After a couple years or so of using Vagrant on my workstation running OpenSUSE Leap since version 15.0, I have to say that the state of this piece of software is rather sad if you’re using Leap. Under Leap 15.2 the respective versions of VirtualBox and Vagrant were incompatible because VirtualBox was lagging behind. Now, under Leap 15.3, Vagrant is both lagging behind and broken, and some pieces are missing. More precisely, the version in the OpenSUSE repos is 2.218, upstream is 2.2.19. The vagrant-vboxguest package is missing under Leap 15.3 (it was there under Leap 15.2, but broken, now it has disappeared completely). Manual install fails because the dependencies are outdated.
This kind of experience makes me seriously want to consider moving my workstation to Rocky Linux or Debian Bullseye, who are less sloppily maintained. But then, OpenSUSE Leap still has the nicest implementation of KDE.
So, here’s my question.

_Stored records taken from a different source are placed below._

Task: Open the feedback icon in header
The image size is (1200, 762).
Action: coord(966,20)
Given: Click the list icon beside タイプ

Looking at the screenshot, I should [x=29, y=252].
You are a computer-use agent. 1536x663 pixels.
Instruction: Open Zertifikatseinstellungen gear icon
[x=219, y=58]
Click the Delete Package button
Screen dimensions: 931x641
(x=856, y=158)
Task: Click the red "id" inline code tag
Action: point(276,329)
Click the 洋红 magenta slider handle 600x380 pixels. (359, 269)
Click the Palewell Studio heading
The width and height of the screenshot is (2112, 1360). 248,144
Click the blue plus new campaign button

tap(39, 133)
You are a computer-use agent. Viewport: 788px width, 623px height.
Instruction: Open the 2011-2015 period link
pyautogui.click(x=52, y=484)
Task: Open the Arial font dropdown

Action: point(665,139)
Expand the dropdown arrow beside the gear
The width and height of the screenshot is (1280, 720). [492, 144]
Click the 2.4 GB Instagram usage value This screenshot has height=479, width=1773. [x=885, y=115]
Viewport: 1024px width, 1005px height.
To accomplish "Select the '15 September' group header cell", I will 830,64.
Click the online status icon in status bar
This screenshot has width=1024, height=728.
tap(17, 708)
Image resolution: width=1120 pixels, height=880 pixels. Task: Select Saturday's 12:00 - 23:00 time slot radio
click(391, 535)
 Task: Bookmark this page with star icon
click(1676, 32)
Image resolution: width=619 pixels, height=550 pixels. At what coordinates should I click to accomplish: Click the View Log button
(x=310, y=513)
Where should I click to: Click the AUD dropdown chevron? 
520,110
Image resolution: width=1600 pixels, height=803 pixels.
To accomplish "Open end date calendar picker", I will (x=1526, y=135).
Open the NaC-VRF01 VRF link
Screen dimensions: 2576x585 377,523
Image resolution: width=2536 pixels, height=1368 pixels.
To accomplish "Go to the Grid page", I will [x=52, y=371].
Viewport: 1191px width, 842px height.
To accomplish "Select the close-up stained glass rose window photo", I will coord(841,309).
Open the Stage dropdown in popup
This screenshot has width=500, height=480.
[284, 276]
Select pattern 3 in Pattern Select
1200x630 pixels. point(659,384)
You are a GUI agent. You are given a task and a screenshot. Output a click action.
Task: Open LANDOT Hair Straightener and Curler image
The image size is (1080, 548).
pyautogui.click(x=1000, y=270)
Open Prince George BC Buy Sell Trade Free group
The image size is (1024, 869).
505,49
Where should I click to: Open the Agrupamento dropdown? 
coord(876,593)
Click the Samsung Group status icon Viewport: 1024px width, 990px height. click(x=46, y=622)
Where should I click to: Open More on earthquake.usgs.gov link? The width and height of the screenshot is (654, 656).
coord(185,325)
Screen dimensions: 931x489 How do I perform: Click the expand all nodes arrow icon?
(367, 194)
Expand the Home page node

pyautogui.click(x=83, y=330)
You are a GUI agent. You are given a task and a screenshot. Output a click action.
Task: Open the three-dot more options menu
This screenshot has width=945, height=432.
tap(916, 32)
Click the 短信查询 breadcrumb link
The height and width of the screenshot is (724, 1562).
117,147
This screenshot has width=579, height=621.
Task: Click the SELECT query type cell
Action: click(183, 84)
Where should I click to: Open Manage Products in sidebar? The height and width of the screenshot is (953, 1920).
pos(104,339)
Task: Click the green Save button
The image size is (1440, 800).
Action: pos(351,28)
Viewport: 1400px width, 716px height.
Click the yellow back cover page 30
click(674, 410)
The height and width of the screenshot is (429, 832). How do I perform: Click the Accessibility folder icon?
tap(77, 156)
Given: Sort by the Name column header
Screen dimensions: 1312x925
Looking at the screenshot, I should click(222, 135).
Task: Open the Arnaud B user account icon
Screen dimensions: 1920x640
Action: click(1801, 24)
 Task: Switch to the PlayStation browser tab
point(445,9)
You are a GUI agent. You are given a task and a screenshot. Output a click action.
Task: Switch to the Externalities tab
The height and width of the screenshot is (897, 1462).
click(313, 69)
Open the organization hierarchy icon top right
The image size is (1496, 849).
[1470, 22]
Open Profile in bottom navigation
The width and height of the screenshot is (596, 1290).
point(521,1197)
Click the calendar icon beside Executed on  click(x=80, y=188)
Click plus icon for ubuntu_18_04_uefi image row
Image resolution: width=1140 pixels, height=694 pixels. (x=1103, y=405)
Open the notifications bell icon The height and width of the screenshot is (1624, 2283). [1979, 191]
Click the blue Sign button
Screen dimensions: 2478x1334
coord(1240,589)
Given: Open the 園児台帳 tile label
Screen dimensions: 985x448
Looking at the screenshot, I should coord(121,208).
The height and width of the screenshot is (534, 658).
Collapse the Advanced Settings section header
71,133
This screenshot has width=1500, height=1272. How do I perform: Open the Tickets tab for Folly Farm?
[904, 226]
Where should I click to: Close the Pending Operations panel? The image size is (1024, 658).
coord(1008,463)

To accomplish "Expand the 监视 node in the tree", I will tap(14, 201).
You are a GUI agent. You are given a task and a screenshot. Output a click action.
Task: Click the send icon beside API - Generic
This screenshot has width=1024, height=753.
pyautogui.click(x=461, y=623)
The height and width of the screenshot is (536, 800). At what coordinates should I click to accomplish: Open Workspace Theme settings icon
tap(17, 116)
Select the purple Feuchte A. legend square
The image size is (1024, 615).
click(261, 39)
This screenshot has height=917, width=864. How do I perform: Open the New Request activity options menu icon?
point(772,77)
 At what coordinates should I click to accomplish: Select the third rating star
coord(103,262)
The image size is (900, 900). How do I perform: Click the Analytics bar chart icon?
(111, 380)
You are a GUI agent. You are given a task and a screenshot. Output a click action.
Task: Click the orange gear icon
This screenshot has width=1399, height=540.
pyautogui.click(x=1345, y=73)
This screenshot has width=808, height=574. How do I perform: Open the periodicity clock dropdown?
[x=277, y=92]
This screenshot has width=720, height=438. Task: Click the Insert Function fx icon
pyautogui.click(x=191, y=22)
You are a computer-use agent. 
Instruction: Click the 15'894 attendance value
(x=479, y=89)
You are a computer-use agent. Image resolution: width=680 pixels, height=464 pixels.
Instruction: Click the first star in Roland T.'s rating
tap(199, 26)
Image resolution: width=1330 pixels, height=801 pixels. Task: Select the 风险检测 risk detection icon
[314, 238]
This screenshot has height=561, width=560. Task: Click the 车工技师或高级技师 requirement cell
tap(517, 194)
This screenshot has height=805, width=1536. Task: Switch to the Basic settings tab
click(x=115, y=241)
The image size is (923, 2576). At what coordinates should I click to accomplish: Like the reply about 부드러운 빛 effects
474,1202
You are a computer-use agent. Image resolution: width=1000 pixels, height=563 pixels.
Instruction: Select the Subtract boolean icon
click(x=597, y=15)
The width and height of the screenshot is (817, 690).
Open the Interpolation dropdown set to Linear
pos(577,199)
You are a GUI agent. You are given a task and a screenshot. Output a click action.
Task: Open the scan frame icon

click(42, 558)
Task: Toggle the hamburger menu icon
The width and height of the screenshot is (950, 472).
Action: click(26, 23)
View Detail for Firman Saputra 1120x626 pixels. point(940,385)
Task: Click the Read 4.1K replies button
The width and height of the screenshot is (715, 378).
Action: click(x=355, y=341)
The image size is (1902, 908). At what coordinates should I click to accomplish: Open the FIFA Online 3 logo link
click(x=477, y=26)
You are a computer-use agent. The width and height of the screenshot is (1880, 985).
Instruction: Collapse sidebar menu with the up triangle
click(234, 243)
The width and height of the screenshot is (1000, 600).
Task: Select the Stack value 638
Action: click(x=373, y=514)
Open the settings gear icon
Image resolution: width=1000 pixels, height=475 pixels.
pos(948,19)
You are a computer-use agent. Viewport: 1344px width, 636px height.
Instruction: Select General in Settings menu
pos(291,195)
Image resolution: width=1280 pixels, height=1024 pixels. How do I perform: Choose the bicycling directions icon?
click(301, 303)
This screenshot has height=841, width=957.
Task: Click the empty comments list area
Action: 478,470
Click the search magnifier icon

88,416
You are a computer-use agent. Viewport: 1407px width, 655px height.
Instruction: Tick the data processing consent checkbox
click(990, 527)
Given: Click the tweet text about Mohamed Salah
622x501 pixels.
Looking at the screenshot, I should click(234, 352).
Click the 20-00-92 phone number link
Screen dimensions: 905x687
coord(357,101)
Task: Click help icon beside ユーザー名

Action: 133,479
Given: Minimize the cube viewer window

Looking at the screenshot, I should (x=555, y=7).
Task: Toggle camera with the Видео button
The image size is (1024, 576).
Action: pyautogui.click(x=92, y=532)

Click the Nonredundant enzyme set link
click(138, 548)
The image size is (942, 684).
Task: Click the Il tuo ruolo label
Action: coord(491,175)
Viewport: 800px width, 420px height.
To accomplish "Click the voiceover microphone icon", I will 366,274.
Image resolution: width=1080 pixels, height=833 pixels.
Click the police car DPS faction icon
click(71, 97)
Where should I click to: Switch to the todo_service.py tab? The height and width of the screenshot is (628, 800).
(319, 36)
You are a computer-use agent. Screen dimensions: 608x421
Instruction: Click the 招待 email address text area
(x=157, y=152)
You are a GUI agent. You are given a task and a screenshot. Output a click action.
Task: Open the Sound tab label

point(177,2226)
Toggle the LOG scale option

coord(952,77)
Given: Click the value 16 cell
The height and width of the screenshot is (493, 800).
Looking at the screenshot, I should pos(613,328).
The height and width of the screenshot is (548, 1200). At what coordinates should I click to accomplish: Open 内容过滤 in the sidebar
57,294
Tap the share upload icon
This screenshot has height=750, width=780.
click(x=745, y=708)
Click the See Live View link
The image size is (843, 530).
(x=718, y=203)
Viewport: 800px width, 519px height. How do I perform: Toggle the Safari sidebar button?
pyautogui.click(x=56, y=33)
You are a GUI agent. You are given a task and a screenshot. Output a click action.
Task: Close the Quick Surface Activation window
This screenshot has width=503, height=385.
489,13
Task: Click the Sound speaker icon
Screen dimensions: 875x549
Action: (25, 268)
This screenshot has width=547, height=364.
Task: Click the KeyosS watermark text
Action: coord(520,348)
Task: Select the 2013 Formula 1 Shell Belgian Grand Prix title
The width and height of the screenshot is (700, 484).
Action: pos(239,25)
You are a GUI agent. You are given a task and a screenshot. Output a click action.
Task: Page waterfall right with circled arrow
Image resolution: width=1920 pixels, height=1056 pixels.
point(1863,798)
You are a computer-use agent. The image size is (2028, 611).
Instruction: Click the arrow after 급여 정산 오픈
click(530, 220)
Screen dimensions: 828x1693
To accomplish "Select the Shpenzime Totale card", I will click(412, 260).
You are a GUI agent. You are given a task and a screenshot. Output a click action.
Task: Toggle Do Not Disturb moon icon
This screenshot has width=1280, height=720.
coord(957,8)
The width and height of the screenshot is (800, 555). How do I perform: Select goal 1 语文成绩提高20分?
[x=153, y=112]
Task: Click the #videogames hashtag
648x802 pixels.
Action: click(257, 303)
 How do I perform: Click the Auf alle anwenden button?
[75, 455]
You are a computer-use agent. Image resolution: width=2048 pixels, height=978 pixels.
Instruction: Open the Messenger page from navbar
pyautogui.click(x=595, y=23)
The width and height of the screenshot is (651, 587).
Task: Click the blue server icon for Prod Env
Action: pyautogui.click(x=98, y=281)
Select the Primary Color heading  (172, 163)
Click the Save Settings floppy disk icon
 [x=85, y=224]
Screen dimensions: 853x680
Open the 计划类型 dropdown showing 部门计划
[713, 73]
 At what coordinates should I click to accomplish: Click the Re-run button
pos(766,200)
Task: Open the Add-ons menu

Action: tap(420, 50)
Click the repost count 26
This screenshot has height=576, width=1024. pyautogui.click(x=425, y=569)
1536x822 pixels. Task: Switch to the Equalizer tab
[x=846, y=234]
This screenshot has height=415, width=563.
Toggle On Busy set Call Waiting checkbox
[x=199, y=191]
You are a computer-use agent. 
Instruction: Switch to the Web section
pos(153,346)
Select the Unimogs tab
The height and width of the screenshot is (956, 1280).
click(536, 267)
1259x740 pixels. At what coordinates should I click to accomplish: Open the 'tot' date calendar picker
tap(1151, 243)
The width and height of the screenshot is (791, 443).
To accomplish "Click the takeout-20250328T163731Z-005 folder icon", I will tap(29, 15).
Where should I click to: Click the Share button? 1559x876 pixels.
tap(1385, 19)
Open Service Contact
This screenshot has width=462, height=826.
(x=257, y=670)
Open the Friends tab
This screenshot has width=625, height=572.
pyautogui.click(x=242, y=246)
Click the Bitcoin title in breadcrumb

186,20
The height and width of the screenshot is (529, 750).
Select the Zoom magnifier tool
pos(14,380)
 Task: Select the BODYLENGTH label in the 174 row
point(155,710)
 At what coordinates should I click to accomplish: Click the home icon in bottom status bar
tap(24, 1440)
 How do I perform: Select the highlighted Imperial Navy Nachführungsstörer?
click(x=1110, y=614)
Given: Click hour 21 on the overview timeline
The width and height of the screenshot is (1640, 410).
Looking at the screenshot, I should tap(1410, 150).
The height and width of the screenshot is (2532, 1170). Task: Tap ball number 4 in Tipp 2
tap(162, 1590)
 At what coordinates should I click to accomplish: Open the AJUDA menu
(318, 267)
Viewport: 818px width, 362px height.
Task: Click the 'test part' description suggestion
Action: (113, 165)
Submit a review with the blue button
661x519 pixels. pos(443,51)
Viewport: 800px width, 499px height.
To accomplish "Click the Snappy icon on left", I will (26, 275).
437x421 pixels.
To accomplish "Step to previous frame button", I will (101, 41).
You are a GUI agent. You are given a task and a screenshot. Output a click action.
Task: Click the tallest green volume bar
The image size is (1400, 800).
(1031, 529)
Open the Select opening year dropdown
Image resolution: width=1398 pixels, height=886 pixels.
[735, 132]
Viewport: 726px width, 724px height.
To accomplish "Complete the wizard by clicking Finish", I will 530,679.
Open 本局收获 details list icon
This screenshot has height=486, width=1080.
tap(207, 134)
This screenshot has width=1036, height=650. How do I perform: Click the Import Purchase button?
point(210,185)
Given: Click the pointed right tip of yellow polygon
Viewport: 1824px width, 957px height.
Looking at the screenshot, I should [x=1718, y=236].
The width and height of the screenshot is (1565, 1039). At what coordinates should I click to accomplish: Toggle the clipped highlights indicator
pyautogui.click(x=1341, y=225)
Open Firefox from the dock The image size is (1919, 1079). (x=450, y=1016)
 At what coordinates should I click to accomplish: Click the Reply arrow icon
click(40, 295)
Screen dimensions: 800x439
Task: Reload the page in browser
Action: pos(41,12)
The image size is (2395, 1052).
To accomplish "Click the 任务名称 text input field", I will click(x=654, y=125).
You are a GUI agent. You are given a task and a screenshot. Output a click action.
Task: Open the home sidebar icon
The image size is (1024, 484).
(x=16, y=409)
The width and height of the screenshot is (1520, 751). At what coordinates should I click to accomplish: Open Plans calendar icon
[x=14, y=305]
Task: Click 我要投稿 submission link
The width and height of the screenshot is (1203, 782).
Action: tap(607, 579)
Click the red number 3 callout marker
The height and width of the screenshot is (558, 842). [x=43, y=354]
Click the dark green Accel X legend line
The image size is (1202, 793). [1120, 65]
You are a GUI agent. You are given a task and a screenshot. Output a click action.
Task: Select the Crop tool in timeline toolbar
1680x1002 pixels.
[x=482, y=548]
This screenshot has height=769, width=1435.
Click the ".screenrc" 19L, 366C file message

Before doing some heavy experimenting.
Have any of you guys ever performed a manual installation of Vagrant under OpenSUSE Leap ?
Do Vagrant’s RPM repositories (for CentOS/RHEL) also work with OpenSUSE Leap ?
Thanks & cheers from the South of France,
Niki
PS : no, don’t suggest I run Tumbleweed. I hate moving targets.
I did some extensive experimenting these last three days, and here’s what I found out.
KVM/Libvirt may be a better virtualization solution under Linux (I’m using it on my servers), but the Vagrant+libvirt solution is quite buggy, at least under OpenSUSE.
The vagrant-vbguest plugin is also quite unreliable.
On the other hand, writing a simple Bash script for provisioning to build Guest Additions manually works perfectly.
Even though Vagrant supports many different providers, it really works best with VirtualBox.
Happy camper now with the standard VirtualBox + Vagrant from the standard OSS and Backports repos.
Hi
Not had issues here, I use it to spin up test clusters for kubernetes (all are running Leap 15.3) on Tumbleweed host. What sort of bugs? I did have to make some modifications due to where packages are with the SLE alignment.
Stuff that needs modules compiled to run are a pain at times… to date had zero downtime with libvirt.